Harper si fermò a metà di una risata e la guardò con sorpresa. «Te ne vai? Ma abbiamo appena iniziato!»

«Sì, beh, voi avete appena iniziato,» ribatté Evelyn, cercando di tenere la voce bassa per non attirare troppa attenzione. «Io non voglio stare qui. È solo... non è per me.»

Madison la guardò per un attimo, confusa, ma poi distolse lo sguardo, tornando al gioco come se nulla fosse. Evelyn sentì una fitta di delusione, ma si sforzò di ignorarla.

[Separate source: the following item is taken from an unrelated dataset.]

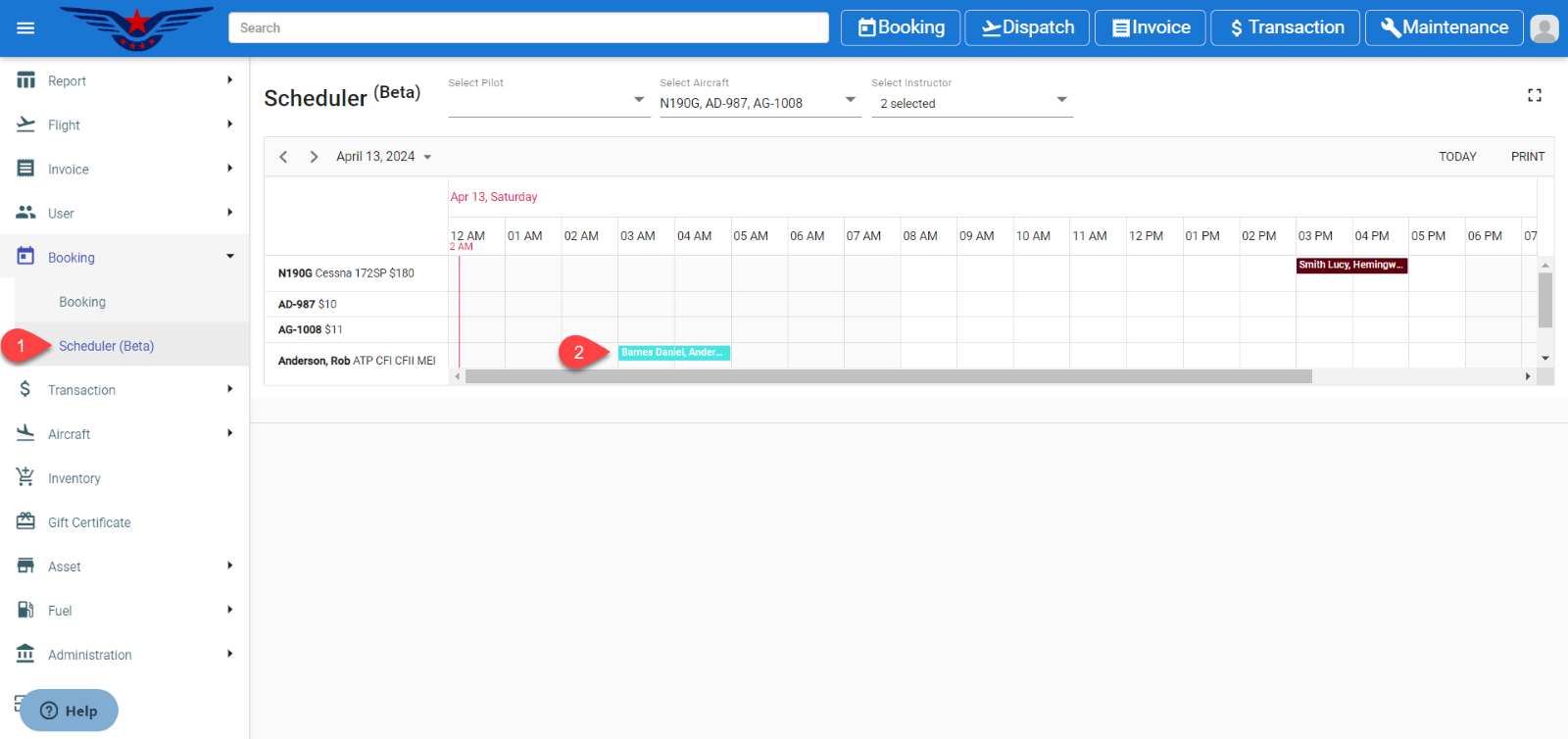Click the TODAY button
The width and height of the screenshot is (1568, 739).
coord(1456,157)

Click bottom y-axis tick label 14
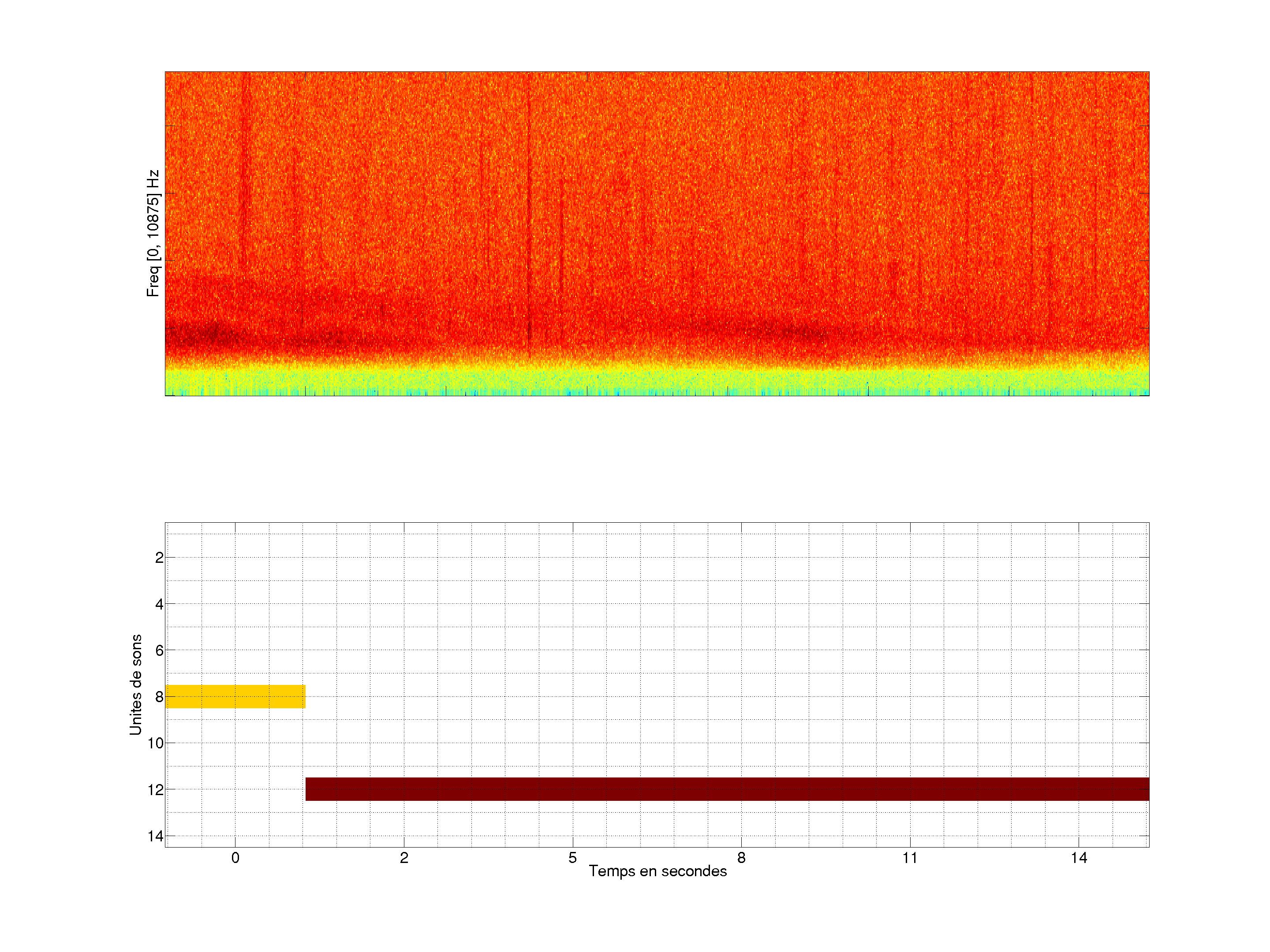point(155,836)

Senza aspettare una risposta, si allontanò, il cuore che le batteva forte per l'irritazione. Ogni passo verso l'uscita sembrava liberarla, ma allo stesso tempo le lasciava un senso di vuoto. Non era solo arrabbiata con le sue amiche; era arrabbiata con se stessa. Perché aveva permesso che la trascinassero lì? E perché si sentiva così ferita dal comportamento di Madison?

Uscì dalla confraternita senza guardarsi indietro, respirando a pieni polmoni l'aria fresca della sera. Le stelle brillavano sopra il campus, e per un momento si fermò, cercando di calmare la mente.

Forse avevano ragione: non era solo il posto che non faceva per lei. Era lei che non sapeva come adattarsi.